EPA officials didn’t provide estimates of how much it would cost to implement the plan, which will require costly carbon-capture systems for many plants.

An analysis by the Clean Air Task Force, a nonprofit research group, found that retrofitting a commercial-scale 300-megawatt natural-gas plant with carbon capture would cost a utility $372 million, while for a similar-size coal plant, it would cost $600 million. More than 1,100 U.S. coal- and gas-fired plants would be affected by new EPA rules, CATF said.

Utilities would be eligible for a tax credit of $85 per ton of carbon reduced under the Biden administration’s Inflation Reduction Act. That credit would offset the cost of building carbon-capture systems, EPA officials said.

The EPA proposal incorporates separate standards for different types of plants. The rules for existing coal- and new natural-gas-fired power plants would reduce CO2 emissions by 617 million metric tons. The proposal for existing gas plants would cut 214 million to 407 million metric tons between 2028 and 2042, according to the EPA. Cleaning up power plants would prevent an estimated 300,000 asthma attacks and 1,300 premature deaths in 2030, according to the EPA.

The proposal also faces the prospect of litigation, which successfully blocked previous climate rules issued by the Obama administration in 2015.

In June 2022, the Supreme Court ruled in a 6-to-3 decision that the EPA had overstepped its regulatory authority by authorizing the Obama-era Clean Power Plan. The court said the Obama plan extended the EPA’s regulatory reach beyond the fence line of a power plant to mitigate pollution.

Under the new Biden plan, the EPA will require reductions of greenhouse gases inside power plants, but will give energy utilities flexibility over how to achieve the emissions targets.

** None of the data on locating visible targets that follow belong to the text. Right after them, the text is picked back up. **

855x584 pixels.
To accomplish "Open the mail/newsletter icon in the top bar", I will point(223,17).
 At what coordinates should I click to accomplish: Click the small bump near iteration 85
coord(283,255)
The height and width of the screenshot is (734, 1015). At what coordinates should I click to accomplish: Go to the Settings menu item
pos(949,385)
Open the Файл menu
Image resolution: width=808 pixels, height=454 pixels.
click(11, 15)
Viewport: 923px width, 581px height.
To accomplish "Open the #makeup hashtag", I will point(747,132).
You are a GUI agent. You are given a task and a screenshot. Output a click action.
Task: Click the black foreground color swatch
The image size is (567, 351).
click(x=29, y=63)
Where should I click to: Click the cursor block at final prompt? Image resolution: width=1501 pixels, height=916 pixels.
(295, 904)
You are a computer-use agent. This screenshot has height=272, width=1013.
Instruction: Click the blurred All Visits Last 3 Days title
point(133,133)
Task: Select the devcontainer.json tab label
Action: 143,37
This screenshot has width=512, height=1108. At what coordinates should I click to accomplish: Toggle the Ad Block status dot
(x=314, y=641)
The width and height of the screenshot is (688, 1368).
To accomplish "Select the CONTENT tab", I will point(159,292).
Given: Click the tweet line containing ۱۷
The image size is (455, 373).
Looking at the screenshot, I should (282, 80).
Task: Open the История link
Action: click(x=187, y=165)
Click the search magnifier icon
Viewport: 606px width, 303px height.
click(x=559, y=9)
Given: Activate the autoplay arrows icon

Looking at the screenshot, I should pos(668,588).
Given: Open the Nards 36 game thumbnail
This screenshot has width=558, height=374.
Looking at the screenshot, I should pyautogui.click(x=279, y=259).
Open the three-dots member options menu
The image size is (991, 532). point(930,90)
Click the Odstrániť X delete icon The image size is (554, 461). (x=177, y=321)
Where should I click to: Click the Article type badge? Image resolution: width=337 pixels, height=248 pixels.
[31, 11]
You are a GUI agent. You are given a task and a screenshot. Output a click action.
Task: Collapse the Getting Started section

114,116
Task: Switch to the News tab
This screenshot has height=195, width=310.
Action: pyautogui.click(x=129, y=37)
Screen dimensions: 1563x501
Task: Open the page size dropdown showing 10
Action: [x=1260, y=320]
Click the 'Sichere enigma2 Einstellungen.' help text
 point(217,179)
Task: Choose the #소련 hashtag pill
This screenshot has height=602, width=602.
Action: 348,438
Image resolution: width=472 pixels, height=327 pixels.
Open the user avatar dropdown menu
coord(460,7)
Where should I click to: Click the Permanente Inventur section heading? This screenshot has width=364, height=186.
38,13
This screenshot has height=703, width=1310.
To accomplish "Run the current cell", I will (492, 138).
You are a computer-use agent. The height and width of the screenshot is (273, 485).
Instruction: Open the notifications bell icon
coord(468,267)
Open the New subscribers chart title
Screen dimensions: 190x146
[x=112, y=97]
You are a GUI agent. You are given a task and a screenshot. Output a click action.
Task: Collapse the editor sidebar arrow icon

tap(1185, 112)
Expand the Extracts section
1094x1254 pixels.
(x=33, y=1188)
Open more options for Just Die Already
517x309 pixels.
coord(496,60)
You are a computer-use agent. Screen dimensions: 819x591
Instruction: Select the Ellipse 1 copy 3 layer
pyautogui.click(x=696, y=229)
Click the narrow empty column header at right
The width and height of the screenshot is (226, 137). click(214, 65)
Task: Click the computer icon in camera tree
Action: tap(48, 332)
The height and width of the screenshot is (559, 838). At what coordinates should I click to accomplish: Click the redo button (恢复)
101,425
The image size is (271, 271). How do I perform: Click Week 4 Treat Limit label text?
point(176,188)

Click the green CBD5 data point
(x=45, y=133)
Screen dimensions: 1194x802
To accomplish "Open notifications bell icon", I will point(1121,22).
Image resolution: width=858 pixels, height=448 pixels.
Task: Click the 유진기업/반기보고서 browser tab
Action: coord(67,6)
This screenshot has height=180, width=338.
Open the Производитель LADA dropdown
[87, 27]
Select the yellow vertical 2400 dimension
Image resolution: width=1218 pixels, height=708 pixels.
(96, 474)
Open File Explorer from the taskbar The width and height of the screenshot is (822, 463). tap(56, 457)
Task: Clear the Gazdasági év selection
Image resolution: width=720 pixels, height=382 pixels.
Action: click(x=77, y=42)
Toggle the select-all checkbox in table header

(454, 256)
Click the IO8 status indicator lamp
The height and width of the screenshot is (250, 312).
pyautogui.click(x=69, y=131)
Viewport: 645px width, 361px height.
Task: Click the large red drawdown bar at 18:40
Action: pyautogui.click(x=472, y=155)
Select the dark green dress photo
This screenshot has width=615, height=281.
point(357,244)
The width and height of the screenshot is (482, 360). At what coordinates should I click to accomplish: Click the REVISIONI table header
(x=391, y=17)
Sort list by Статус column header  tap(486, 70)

That could include installing carbon-capture systems that remove carbon dioxide from flue gases that are the byproduct of fossil-fuel combustion, or blending in cleaner fuels such as hydrogen.

Power plants that operate less than 25% of the time, so-called peaker plants, wouldn’t have to meet the same carbon-reduction standards as those operating full time.

This regulatory change from the Obama-era plan should keep the new Biden rules from being overturned, according to Jay Duffy, litigation director for the Clean Air Task Force.

“I don’t see a big legal question here,” Mr. Duffy said. “There will always be arguments over the technical issues and where to set the emissions levels…those are the questions I expect to be litigated.”

Carbon emissions from power plants account for one-quarter of overall U.S. greenhouse-gas emissions, just behind emissions from vehicles. In April, the EPA issued a new tailpipe proposal that would apply to cars, sport-utility vehicles and pickup trucks in the 2027 to 2032 model years, with the goal of boosting sales of electric vehicles and phasing out internal combustion engines.

Residents of low-income communities around an existing New Jersey gas-fired power plant opposed a plan this year to add a second plant. Photo: Wayne Parry/Associated Press

Cutting emissions of power plants makes it possible to accomplish Mr. Biden’s goal of a “net-zero” economy by 2050 and sets an example for other countries, according to Nate Hultman, director of the Center for Global Sustainability at the University of Maryland.

“It gives us far higher leverage globally to encourage others to do the same, including China,” Dr. Hultman said.

China is the world’s biggest carbon polluter, emitting 12.1 gigatons of greenhouse gases in 2022. The U.S. is in second place with 4.7 gigatons, according to a March report by the International Energy Agency.